In Experiment II, the front-end strategy was explored in detail by appending delta features computed from symmetrical subbands. Results in Sec. IV B showed that the intelligibility scores increased with the number of appended subbands up to k = 5 bands where the improvement reached a plateau. This indicated that intelligibility increased with the amount of spectral information in the speech that was exploited up to k = 5 subbands. The same trend was observed for the H–FA rate in Fig. 6. Appending the delta features across frequency increased the size of the feature vector, and the larger amount of training data led to improvements in H–FA rate for the higher complexity classifier of 64 GMMs compared to the 16 GMMs classifier. Moreover, the amount of clustering among the T–F units in Experiment II was equal to the amount of clustering for the front-end strategy in Experiment I and remained constant with the number of appended subbands. This is in line with the notion from Experiment I that increased accuracy without increased clustering among the T–F units can lead to higher intelligibility scores.

Other strategies exists that exploit the contextual information in speech. In contrast to the delta features, which work on a subband level, temporal context can also be exploited by stacking feature frames as input to broadband DNNs for classification (Wang et al., 2014; Chen et al., 2016b). However, the impact of this particular strategy on intelligibility scores, or any of the objective measures, has not been quantified, which makes a comparison to the strategies in the present study challenging.
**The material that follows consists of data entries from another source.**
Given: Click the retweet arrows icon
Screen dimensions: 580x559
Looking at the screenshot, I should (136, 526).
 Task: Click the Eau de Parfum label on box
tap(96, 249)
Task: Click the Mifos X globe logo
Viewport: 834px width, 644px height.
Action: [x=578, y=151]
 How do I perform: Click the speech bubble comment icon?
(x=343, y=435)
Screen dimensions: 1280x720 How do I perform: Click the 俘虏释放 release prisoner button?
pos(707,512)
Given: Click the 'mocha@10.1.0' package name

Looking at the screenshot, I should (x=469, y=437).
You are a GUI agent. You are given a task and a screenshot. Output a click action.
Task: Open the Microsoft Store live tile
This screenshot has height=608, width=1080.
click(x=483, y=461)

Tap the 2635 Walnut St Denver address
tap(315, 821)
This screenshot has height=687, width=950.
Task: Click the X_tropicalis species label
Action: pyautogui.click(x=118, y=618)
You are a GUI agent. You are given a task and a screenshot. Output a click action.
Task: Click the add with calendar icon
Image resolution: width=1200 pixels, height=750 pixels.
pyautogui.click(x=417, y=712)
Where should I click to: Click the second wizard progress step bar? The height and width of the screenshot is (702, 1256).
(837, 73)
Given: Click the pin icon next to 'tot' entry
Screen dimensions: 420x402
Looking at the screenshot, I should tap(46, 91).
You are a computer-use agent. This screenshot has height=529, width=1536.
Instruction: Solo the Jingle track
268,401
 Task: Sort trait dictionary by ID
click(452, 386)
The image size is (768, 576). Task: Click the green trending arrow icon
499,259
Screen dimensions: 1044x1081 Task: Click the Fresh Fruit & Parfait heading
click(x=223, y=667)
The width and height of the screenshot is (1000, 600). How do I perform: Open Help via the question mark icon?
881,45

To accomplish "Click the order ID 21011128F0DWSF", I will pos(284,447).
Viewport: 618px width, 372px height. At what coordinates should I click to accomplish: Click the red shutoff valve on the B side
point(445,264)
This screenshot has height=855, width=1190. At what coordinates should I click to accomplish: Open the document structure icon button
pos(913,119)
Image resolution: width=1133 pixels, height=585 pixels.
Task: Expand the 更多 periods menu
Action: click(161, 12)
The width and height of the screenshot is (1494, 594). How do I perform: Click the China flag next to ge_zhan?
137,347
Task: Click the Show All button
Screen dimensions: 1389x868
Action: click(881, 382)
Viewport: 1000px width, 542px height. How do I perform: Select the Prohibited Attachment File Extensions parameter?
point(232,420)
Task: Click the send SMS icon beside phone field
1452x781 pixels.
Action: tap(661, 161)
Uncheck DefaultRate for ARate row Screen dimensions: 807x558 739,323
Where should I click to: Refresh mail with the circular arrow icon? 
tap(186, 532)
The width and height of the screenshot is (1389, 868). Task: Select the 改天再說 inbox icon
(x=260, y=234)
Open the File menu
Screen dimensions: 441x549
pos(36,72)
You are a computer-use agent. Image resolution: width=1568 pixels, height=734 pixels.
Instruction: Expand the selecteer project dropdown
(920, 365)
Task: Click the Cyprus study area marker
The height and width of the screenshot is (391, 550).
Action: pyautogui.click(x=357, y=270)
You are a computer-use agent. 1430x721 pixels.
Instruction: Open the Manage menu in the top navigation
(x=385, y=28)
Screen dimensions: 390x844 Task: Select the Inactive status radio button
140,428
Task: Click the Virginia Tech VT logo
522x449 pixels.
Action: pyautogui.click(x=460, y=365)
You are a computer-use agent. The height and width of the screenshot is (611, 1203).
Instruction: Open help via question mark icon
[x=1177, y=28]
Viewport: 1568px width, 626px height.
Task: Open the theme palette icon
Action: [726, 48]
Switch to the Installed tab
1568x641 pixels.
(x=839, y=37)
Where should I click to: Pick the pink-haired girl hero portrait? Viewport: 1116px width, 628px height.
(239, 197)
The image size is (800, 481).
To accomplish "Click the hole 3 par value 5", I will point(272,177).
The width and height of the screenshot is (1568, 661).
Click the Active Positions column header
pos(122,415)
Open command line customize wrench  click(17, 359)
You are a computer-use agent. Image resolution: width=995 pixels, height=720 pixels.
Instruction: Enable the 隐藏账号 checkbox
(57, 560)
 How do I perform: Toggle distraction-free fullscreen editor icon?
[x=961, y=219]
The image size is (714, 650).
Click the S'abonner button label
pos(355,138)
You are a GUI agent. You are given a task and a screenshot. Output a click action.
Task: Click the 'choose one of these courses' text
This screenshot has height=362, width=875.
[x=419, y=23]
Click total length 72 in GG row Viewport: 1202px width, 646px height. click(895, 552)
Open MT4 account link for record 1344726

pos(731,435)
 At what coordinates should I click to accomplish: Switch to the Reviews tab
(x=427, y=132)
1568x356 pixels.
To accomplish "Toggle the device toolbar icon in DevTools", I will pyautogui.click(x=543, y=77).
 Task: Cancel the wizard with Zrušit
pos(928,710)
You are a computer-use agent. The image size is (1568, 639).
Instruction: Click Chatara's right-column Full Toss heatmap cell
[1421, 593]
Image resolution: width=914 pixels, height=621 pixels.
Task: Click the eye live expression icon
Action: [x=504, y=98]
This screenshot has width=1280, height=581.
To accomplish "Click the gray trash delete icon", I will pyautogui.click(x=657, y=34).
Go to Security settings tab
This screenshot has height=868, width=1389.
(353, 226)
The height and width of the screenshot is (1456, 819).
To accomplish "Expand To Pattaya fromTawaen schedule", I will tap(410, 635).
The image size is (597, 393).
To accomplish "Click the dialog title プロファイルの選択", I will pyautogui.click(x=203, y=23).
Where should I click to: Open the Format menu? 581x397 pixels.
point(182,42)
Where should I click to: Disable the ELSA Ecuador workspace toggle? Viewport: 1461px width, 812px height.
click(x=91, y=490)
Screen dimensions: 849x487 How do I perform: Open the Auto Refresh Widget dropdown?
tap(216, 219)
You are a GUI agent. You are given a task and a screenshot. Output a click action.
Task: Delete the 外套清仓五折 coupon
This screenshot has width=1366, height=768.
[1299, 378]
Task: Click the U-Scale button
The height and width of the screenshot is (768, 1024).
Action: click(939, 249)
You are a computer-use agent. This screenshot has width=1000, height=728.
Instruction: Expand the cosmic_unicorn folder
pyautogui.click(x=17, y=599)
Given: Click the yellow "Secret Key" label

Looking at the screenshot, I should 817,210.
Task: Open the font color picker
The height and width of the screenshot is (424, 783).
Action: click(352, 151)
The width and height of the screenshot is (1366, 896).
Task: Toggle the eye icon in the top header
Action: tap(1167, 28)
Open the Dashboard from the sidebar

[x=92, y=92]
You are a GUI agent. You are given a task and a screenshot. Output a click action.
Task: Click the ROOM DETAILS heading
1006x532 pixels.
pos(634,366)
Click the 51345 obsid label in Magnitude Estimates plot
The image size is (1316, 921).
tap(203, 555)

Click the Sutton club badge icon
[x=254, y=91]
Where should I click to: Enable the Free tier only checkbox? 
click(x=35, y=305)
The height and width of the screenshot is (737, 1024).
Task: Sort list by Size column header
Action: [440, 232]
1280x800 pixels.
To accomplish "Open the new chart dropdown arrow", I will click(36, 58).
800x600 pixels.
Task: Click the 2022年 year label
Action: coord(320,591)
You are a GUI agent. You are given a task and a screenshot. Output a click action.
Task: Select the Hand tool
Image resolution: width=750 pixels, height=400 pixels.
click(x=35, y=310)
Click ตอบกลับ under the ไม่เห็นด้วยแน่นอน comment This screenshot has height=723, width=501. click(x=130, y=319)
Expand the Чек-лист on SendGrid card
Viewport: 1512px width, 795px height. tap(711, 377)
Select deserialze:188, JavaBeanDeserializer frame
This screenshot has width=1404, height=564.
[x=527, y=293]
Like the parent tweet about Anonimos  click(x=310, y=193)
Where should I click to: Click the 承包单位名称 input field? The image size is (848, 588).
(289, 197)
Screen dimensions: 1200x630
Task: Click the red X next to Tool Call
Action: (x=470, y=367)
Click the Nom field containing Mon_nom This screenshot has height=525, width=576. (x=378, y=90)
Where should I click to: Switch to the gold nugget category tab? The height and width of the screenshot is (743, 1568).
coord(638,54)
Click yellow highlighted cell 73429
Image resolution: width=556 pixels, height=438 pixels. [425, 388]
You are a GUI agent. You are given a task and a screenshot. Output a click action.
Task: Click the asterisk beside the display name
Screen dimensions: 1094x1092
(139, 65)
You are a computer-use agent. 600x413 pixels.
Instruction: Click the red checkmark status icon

In Experiment I, a restricted setup from Kim et al. (2009), with matched noises during training and testing, was used in order to facilitate a comparison of the system configurations, and for a comparison across GMM classifier complexity. May and Dau (2014b) compared H–FA rates for matched and mismatched noise segments of the same noise type in training and testing as a function of the number of GMMs in the classification stage. A high complexity classifier of 256 GMMs employed in Kim et al. (2009) was able to learn all spectro-temporal characteristics of the noise, when the same short noise segment was used in training and testing. This was due to an over-fitting of the segregation system which resulted in high H–FA rates (May and Dau, 2014b) and potentially explains the high intelligibility scores obtained in the study. In Experiment I, these observations from May and Dau (2014b) were verified. The measured intelligibility scores of the front-end strategy were higher with 64 GMMs in Fig. 3(b) compared to the lower complexity classifier of 16 GMMs in Fig. 3(a). Employing the same amount of components as in Kim et al. (2009) would likely result in intelligibility scores at ceiling and close to the IBM.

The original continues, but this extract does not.